• [GIVEN DATA]

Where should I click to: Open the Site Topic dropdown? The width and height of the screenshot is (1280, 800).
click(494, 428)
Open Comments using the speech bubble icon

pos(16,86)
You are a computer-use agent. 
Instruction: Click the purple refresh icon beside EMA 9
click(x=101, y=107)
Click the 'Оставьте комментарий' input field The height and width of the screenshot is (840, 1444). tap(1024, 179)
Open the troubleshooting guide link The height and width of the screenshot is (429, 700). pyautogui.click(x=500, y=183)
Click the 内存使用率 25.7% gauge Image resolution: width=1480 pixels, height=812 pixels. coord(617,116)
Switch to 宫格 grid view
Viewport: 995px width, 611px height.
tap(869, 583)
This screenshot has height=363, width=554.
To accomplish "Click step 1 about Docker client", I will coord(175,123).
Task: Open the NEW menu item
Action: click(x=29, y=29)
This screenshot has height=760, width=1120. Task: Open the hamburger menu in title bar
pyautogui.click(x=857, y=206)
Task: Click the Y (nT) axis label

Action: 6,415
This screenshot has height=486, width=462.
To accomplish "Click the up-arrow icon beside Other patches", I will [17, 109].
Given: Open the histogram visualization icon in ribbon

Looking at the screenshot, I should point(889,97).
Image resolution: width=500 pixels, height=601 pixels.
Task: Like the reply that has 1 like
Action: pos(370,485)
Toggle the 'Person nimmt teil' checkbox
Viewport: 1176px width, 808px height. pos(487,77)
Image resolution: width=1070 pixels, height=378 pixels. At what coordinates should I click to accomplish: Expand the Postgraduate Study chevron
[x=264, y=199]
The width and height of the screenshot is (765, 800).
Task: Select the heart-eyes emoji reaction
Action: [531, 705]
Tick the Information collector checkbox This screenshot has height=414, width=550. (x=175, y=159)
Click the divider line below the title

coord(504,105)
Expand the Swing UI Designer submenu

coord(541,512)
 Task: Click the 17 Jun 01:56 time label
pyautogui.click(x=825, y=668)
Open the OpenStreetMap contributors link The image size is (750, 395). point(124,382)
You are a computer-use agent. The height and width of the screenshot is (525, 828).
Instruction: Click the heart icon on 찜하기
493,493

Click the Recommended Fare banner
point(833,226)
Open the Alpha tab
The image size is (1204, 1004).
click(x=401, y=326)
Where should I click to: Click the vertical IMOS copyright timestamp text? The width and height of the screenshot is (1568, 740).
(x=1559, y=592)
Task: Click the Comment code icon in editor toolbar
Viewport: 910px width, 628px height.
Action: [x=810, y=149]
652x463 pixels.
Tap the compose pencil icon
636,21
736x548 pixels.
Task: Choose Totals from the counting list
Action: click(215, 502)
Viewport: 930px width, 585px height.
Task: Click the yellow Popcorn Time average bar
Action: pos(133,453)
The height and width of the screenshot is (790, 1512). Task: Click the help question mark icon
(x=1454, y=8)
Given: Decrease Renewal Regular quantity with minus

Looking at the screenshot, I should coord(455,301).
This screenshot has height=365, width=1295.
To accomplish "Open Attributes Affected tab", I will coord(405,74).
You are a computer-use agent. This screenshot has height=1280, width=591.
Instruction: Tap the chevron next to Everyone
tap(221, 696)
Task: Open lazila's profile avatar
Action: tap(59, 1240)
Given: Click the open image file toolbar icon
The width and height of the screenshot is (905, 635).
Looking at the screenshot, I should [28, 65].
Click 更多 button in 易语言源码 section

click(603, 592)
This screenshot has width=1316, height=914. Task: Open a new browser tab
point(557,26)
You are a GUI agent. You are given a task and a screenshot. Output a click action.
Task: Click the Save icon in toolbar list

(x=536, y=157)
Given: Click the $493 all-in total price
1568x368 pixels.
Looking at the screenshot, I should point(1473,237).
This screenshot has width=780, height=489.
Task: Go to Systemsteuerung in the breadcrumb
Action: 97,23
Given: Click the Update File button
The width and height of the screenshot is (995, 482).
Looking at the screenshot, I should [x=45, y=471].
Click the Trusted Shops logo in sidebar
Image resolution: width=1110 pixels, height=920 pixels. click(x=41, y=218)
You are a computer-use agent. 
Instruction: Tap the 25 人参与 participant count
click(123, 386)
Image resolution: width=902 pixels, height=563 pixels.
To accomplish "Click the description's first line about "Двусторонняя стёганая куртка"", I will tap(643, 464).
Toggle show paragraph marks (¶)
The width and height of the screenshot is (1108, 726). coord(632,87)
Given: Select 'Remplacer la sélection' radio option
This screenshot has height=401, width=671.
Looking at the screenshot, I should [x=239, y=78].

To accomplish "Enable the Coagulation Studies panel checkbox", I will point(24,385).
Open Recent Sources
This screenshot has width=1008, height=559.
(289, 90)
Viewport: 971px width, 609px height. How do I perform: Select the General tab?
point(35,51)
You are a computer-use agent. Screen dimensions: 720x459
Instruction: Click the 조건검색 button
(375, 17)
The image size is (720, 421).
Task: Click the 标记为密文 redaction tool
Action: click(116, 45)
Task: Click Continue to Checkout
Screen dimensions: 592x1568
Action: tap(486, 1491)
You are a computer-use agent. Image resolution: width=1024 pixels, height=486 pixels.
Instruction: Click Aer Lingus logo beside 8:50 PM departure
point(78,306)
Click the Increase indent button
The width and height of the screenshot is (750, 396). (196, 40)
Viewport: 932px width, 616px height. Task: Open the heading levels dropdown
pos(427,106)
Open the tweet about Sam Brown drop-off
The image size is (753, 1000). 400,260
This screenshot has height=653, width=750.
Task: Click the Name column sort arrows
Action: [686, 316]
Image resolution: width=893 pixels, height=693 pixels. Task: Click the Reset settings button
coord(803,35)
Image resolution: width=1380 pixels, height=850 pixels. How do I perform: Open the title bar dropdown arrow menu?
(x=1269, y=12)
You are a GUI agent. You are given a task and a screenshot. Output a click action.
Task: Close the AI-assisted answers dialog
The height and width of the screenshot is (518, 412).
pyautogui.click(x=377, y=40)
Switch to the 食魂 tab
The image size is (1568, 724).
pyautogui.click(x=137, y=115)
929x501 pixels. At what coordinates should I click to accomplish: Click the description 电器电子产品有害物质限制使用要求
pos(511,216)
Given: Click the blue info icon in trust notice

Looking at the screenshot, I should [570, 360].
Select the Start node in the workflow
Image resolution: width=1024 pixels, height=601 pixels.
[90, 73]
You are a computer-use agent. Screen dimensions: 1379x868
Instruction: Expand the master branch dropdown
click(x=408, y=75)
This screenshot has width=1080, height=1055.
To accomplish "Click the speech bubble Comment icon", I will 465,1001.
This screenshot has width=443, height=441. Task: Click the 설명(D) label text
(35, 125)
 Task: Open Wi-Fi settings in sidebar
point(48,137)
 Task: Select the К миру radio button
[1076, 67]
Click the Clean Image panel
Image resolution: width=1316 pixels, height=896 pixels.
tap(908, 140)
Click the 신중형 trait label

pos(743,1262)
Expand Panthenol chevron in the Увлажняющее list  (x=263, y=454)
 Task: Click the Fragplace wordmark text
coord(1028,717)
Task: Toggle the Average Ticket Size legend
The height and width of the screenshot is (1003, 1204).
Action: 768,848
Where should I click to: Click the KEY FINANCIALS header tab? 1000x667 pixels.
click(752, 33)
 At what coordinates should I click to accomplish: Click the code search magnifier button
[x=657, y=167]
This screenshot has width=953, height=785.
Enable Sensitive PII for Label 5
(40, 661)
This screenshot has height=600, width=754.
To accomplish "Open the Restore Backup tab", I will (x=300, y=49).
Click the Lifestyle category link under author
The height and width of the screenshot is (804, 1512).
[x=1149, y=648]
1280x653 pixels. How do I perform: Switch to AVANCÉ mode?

• [WORK TASK] Return the entries exactly through the "This screenshot has height=363, width=554." line.

• [RESPONSE TO THE EXERCISE]
Where should I click to: Open the Site Topic dropdown? The width and height of the screenshot is (1280, 800).
click(494, 428)
Open Comments using the speech bubble icon

pos(16,86)
You are a computer-use agent. 
Instruction: Click the purple refresh icon beside EMA 9
click(x=101, y=107)
Click the 'Оставьте комментарий' input field The height and width of the screenshot is (840, 1444). tap(1024, 179)
Open the troubleshooting guide link The height and width of the screenshot is (429, 700). pyautogui.click(x=500, y=183)
Click the 内存使用率 25.7% gauge Image resolution: width=1480 pixels, height=812 pixels. coord(617,116)
Switch to 宫格 grid view
Viewport: 995px width, 611px height.
tap(869, 583)
This screenshot has height=363, width=554.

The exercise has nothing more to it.